Hayden, 10 and his brother, Max, 6, are part of a YMCA afterschool program at the Laguna Niguel school.
“I’m actually confused,” Hayden said Wednesday, Feb. 27, as he stumbled over other students sitting in front of him and falling into his father’s arms along with his brother.
“Are you leaving again, Daddy?” Max asked.
“No, I’m not leaving again,” Jeremy Nieznanski said, hugging the two boys and reviewing the letter Hayden had been writing as part of the school’s Mandarin Immersion Program.
The letter was the second part of a YMCA effort known as Stockings for the Troops, which acknowledges the service of troops overseas during the holidays. The boys and their father had been the focus in December, when students in the afterschool program filled holiday stockings with goodies and sent handwritten notes thanking troops for their service.
On Wednesday, the students were following up writing letters to Nieznanski’s unit, when his two sons got the surprise.

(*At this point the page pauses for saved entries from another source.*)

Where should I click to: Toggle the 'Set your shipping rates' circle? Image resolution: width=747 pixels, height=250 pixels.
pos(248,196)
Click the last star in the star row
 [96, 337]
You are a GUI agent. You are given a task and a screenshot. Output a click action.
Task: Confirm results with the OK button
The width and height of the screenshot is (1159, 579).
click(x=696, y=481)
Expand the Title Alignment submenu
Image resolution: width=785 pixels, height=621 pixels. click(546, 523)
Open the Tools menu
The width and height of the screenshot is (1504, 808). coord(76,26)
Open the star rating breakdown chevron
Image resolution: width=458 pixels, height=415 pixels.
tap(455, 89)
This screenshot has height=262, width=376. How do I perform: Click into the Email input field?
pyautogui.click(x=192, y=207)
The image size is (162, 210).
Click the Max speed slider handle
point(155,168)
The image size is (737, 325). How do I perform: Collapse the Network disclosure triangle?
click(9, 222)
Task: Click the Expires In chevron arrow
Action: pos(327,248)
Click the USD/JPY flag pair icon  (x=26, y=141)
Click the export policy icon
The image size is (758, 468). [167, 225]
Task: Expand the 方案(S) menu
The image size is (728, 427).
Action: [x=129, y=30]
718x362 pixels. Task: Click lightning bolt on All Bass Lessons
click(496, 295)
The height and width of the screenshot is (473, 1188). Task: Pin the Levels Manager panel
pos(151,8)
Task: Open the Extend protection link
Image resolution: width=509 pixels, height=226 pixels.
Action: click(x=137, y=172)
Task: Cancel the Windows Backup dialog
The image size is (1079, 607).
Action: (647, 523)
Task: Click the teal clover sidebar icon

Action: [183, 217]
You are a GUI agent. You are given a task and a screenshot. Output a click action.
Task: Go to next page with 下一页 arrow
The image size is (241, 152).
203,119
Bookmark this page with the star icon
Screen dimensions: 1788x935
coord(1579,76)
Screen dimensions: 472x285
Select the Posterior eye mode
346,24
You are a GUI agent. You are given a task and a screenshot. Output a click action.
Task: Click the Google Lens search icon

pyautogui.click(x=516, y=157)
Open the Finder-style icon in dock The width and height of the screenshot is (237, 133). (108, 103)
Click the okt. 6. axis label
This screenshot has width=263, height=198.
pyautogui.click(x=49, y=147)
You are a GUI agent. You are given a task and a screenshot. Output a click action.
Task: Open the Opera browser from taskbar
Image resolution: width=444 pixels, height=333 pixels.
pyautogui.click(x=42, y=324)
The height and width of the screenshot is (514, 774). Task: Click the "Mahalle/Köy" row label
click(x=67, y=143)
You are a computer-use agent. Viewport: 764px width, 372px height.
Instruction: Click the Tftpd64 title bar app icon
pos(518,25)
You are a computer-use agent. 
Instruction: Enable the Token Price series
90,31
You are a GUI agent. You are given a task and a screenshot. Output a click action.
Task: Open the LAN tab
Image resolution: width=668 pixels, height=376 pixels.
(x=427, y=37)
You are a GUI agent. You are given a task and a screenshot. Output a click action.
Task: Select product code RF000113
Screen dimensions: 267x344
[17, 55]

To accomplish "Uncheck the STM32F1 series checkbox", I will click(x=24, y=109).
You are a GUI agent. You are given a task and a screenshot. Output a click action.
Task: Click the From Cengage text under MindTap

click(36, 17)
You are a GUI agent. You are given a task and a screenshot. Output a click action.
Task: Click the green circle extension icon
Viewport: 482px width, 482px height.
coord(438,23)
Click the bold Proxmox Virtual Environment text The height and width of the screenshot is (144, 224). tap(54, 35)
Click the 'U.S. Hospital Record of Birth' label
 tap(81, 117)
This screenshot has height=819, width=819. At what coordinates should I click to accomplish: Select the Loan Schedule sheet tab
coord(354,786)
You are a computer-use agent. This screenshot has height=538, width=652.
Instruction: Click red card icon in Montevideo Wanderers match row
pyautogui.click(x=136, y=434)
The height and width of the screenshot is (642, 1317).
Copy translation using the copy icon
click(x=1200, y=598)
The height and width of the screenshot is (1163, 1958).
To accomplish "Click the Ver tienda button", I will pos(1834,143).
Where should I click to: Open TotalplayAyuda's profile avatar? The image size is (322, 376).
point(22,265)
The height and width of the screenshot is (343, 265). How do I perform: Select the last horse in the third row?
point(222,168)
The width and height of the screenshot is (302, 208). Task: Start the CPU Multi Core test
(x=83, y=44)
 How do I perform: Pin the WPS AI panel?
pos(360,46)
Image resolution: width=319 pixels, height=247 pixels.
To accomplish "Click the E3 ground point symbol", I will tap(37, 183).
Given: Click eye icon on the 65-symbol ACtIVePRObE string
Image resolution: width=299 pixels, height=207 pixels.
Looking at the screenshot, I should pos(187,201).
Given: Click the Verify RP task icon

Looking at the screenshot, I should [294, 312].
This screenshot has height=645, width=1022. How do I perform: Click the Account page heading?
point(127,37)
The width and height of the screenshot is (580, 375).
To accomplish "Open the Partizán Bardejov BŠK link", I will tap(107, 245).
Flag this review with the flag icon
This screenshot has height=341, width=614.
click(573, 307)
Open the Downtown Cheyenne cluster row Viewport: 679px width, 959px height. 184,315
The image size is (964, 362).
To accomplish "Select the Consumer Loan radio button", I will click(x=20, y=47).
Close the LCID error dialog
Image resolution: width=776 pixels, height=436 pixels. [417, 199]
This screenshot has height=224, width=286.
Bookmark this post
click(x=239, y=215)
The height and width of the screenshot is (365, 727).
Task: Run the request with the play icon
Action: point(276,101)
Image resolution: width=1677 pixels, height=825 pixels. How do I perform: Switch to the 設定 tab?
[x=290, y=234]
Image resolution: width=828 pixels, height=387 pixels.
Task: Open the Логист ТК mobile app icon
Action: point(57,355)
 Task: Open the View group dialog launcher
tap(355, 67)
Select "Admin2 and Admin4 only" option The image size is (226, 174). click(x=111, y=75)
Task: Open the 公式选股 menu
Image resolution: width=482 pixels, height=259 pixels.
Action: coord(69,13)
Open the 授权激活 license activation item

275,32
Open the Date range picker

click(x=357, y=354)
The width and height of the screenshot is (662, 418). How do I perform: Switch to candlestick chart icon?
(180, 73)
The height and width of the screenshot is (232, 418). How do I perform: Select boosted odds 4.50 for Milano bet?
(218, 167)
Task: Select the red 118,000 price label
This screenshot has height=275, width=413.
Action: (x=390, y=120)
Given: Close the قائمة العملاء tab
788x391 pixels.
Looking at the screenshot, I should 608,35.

“We thought he wasn’t coming home for awhile,” Hayden Nieznanski said afterward. “At first I just thought it was a random Marine walking in.”
Jeremy Nieznanski, the operations chief for Combat Logistics Battalion 13, was among the Marines and sailors returning this week from a seven-month, 17-day deployment. They are part of the 13th Marine Expeditionary unit that left San Diego on July 10 for a Western Pacific and Middle East deployment with the Essex Amphibious Ready Group.
Nieznanski returned Wednesday at Del Mar Beach on Camp Pendleton. This was his sixth deployment in his 16-year Marine Corps career. It was the fourth deployment since his wedding in 2010.
“I was nervous and excited,” he said, choking up as he recalled the early morning arrival. “It was a surreal moment and it was really cold.”
Amanda Nieznanski, Jeremy’s wife, waited for him at the barracks in the homecoming area at the base. When they saw each other, they hugged and cried, she said.
“It’s hard with him being away,” she said. “It’s hard not having my family together.”
Before the couple showed up to surprise their two boys at the school, they hit Islands at the Shops of Mission Viejo for fish tacos. Then they waited in the school’s parking lot for the perfect moment to walk into the classroom.
“The hardest thing for me is feeling guilty for leaving my family and leaving her to do everything,” Jeremy Nieznanski said about his wife, who works full-time in cybersecurity and is pursuing a master’s degree at the University of San Diego. “She’s the real hero of this deployment. We pack our bags and leave. She stays here and makes sure everything is OK.”
After their reunion, the family drove off to pick up one-year-old Maverick at a local daycare.
Last year, even before his deployment, Jeremy Nieznanski was regularly away from the family, training abroad and at Marine Corps Airstation Twentynine Palms. He missed Maverick’s first words and steps.
After leaving in July, he missed his eighth wedding anniversary, Christmas and Max’s sixth birthday.
In her husband’s absence, Amanda Nieznanski has had to fill the role of both mother and father. Though she has some access to her husband via Skype and email, she couldn’t rely on regular communication.
“Often I felt that by the time he received my emails any news or questions I had would be irrelevant, so I kept a lot to myself,” she said.
In January, she found out her husband was set to return in February. She did her best to keep him relevant in the boys’ everyday lives by sharing memories and plans for the future with them.
Just on Tuesday, Hayden asked his mom to have his father download the Fortnite video game app,
“I wanted to make sure he had an account so we could play with each other while he’s gone,” Hayden said.
But Hayden got something even better. His father played the video game with him in person.
Dad also fulfilled Max’s request to play Legos.
“I definitely have a lot of missed time to make up for,” Jeremy Nieznanski said. “It feels really good.”